What's up at Ravens March.

Vintage pens-Handmade books-Silly statements

I Remember You!

Posted by Dirck on 1 October, 2012

You may recall this.

Thanks to the ceaseless activities of my oft-mentioned friend of the startling garage sale powers, I may be a step nearer to identifying the ink used on the top line of last Wednesday’s entry, and which I repost here to save wear on the scrolling mechanism in your monitor (there’s only so much stress those little strings and pulleys can take, after all).

Friend and I were in the same place for a short while on Sunday, and she presented me with another of her finds.  While she enquires after pens on my behalf on her frequent forays, the enquiry frequently draws out pen-proximate items which she occasionally rates as sufficiently interesting and inexpensive to bear making away with.  This most recent deliver of her largesse was a very nearly full and rather well-sealed bottle of ink.

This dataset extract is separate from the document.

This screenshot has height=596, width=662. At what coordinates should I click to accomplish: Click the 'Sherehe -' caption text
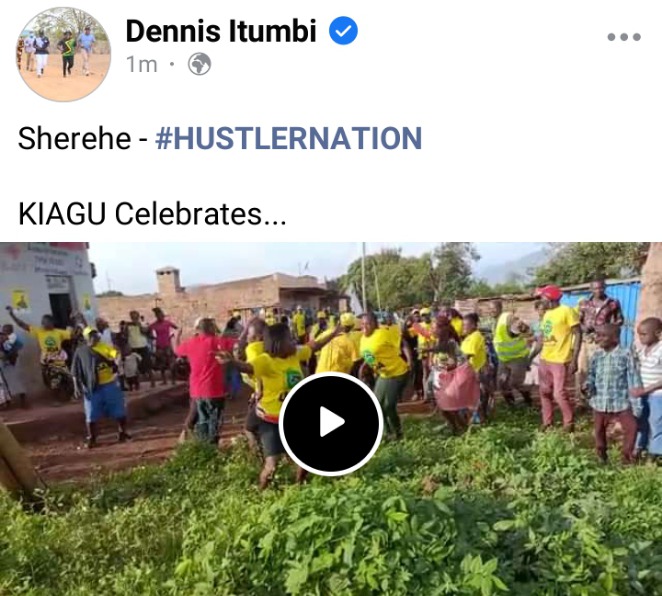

Actually… I’m mis-speaking.  It was a very nearly full and rather well-sealed bottle of writing fluid.  It was, in fact, Sheaffer’s Skrip, the self-proclaimed successor to ink (and there’s either a Roman emperor or a Richard III joke there I can’t quite get to set up properly).  The bottle in question, which mentions Textron but hasn’t gone to modernistic type-faces in an eye-watering baby blue over yellow scheme that appears to coincide with its being lashed to Eaton papers, comes from somewhere between 1966 and 1976.  The colour is… interesting.  Let me show it to you, rather than forcing a link click:

Ah, yes, I remember it well….

Now, the first response to that is, rightly, “That’s nothing like anything over in the earlier picture!”  True, but there is the odd greenness of undertone, and unlike some undeniably vintage blue-black inks, it’s dye-based rather than a ferrotannic reactive solution.  Now, while I’m not sufficiently learned in the history of inks (yet) to be able to say for certain that Skrip had by 1939 gotten away from the latter sort of formulation, I know that the whole “writing fluid” wheeze was predicated on being an entirely different breed of thing from the previous sorts of ink and thus I suspect that dye-based was where Skrip stood on the eve of WWII.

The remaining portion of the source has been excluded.